Translating the Latin Vulgate into the vernacular was as revolutionary in Europe as the American battle for independence. In a largely illiterate world, having the Bible read in your native tongue shifted control of scripture from the authority of church and state to the populace. It was an important prelude to the Protestant Reformation.

So John Wycliffe died a natural death but his 14th century translation was so threatening that his body was exhumed and burned. William Tyndale completed his version of the New Testament in 1526 and he too was burned for his effort to make the Bible accessible to the common people. Thus were the bloody beginnings that paved the way for the King James Version of the Bible in 1611.

In 2005 there were something in the neighborhood of 6,134 different editions of the Bible. The Bible market industry churns out for profit the Good Book with new illustrations, re-translations, and supplemental interpretations for contemporary issues. Sometimes a translation is less a translation than an argument from authority to legitimize a particular theological or political interest.

From 1611 to 2011 the scholarship about the origins of the Bible and its many adaptations has advanced as much as the evolution of the flat earth to current theories of cosmology.

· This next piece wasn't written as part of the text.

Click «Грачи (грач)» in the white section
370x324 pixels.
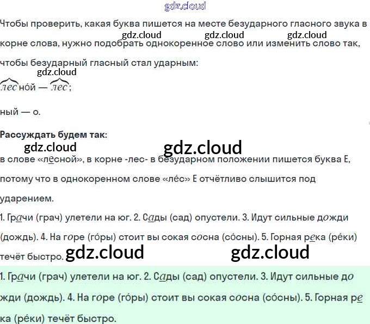click(33, 217)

While the King James Version holds a special place in the English language for its beauty of expression, the scholars who translated it did not have access to the advances of biblical scholarship. The most accurate translation is found in The New Oxford Annotated Bible, Revised Standard Revision. The footnotes add much depth to understanding ancient references and words not in common usage.

I use this version of the Bible because I believe in the study of the Bible the first task is to determine what the authors intended in the context of their social and cultural situation. For this the most accurate translation is essential. Truth only has relevance in context. Then one may enter into the biblical narrative personally to discern how it may or may not apply to our own situation.

Understanding how a book of the Bible came to us, why it was written, and how it was read in its time and context, provides the necessary background for understanding contemporary interpretation. We should never confuse what the authors brought to their text with what we bring to it.